バナナの実 【近未来 ハード SF】
その容姿に見覚えがあったのは、辻だった。
面識こそ無かったが、以前、ナイトクラブでよく見かけたことがあった。
メガネを直す仕草が名探偵コナンの主人公に似ていたので、辻は密かに“探偵”とあだ名を付けていた。
インナー覗かせる明るい青緑色タータンチェックの半袖シャツに、古びたジーパンなど今風の若者といった感じで、辻とは対照的に飾らなくもお洒落(しゃれ)であった。
聞けば、辻より一つ上の32歳。去年、東大法学部を卒業し、司法試験を受けたが失敗。
前回、ベトナムの旅でやすと知り合ったらしく、今回は、二ヵ月の予定でプノンペンに来たらしい。
「へえー、あの人嘘つきなんですかあ」
そう呟(つぶや)くセイジは、詳しい話を伺った。
やすの話に納得した辻は、そんな日本人とは話す機会もないだろうと、再びカジノ話しに耳を傾ける。
「えーっと、どこまで話したっけ? あっ、そう、そう。途中から別室に連れて行かれて一対一の勝負になって、そこでもまた勝っちゃってさぁ。ワッハッハッハッ!」と白い歯を見せて大きく笑った。

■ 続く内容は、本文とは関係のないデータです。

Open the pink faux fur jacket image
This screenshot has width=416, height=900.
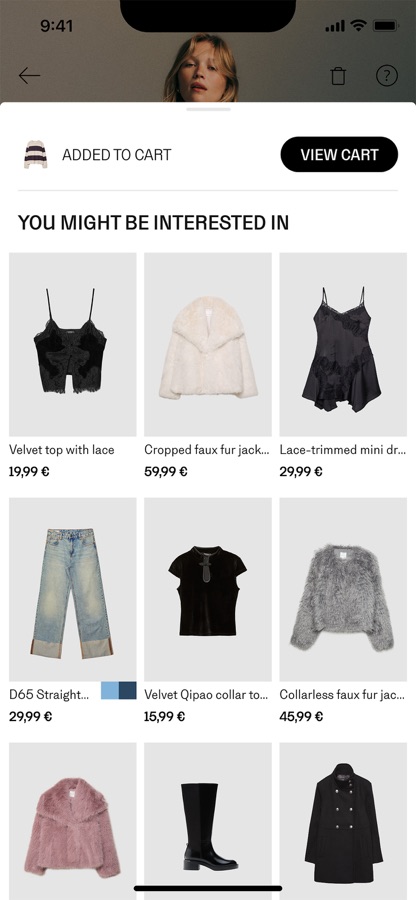(73, 821)
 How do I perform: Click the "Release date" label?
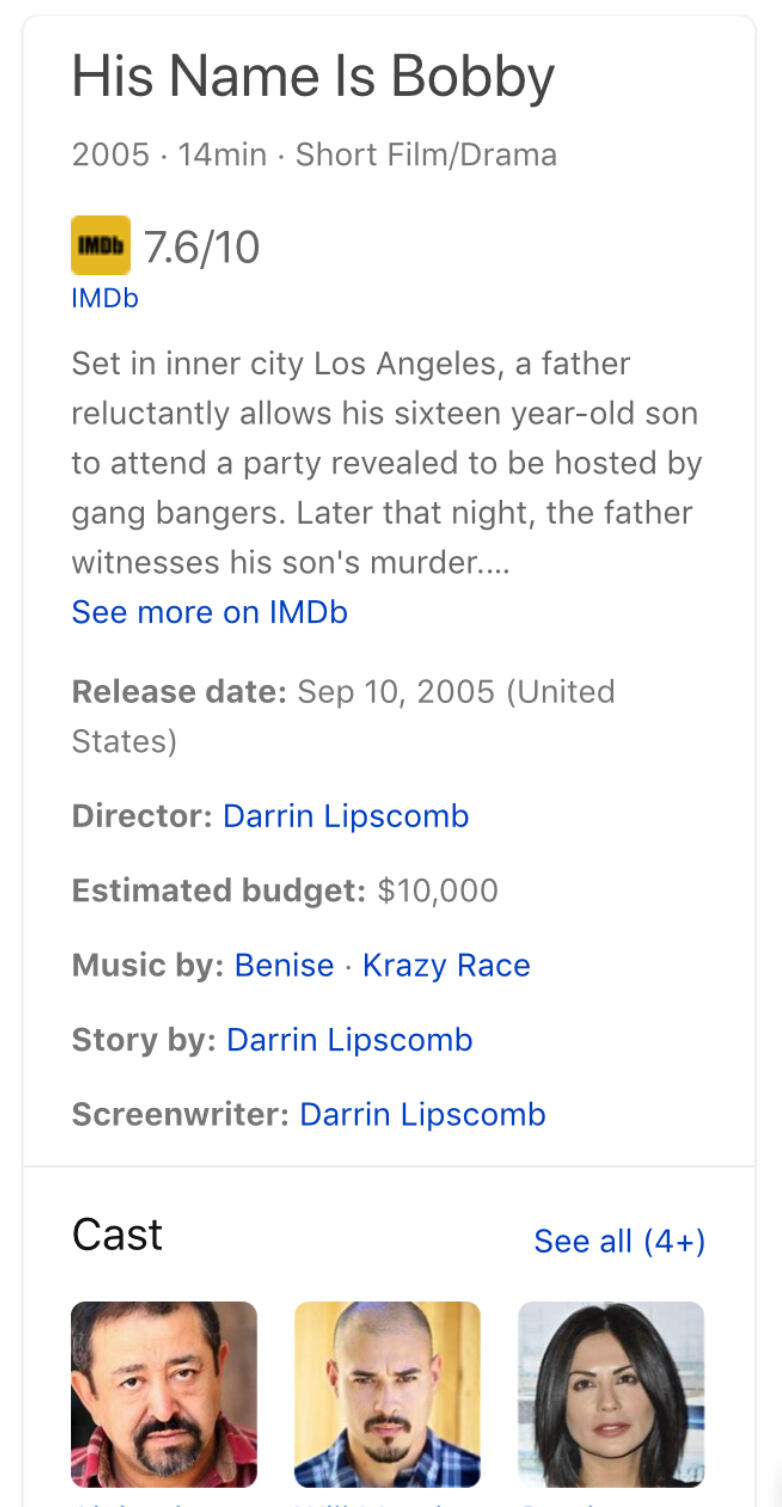179,692
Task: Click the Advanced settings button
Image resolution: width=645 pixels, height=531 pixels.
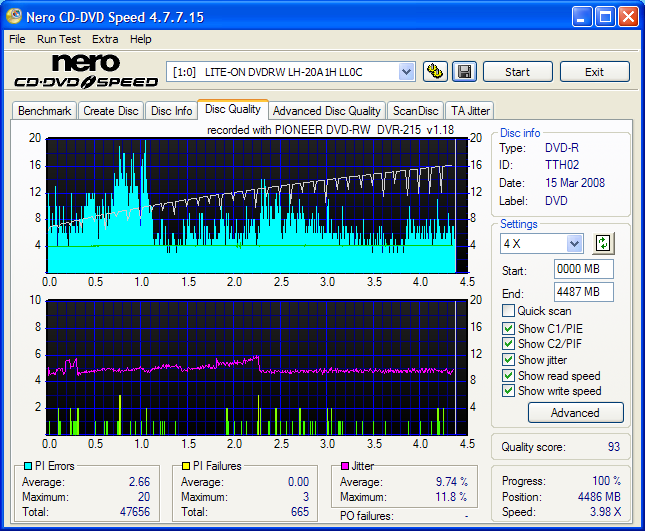Action: [x=574, y=412]
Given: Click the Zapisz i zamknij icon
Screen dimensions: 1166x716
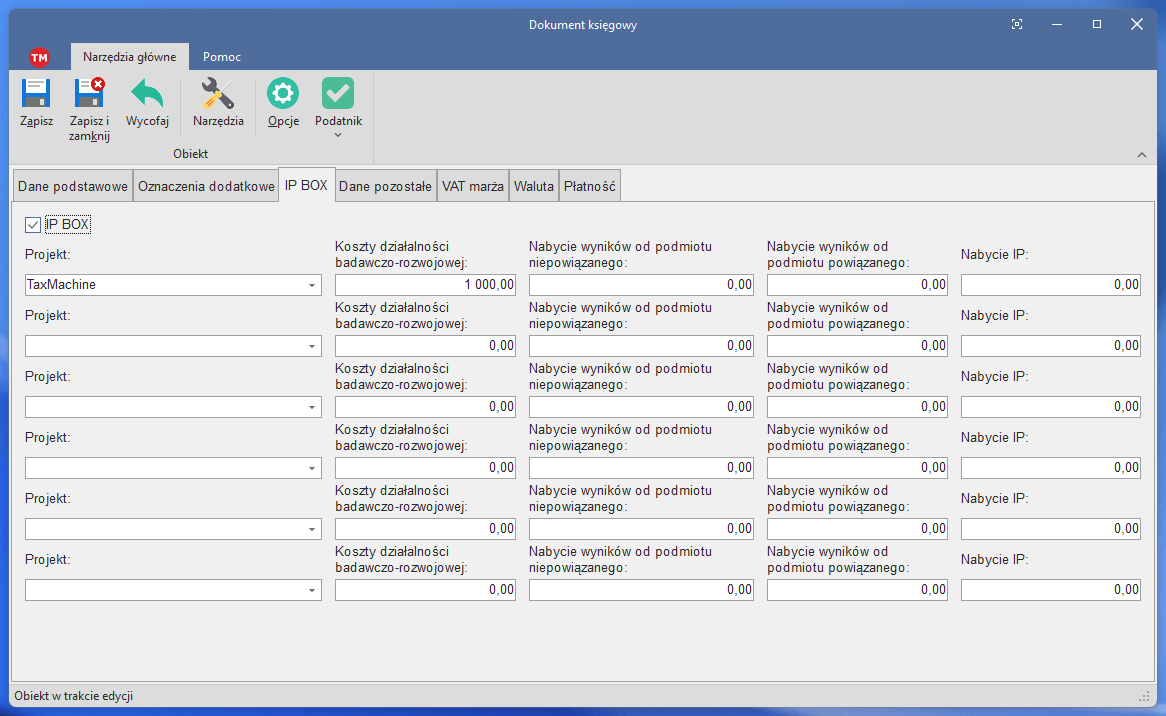Looking at the screenshot, I should click(x=89, y=94).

やすによると、負けることもあるが、カジノで勝つのは簡単だと豪語(ごうご)する。
そんな話が出たこともあり、みんなでポイペットのカジノへ行く予定を立てたりもした。
やすと辻は、セイジが東大に一浪して入学する前、一年をかけ世界中を周ったということを本人の口から聞いた。
どこが一番辛かったの?という辻に「イランからトルコまでのヒッチハイクかな」と答える。
「ああ! そのルート憧れているんですよねぇ。一度は僕も行ってみたいと思ってた」と辻は羨望(せんぼう)の眼差(まなざ)しでセイジを見る。
「荒涼としたまっすぐな道とどこまでも続く青い空しかないよ」とセイジが嬉しそうに小さく表情を崩すと、「それがいいんじゃないですか」と辻は上半身で、それが男のロマンだとでも言う様に表現した。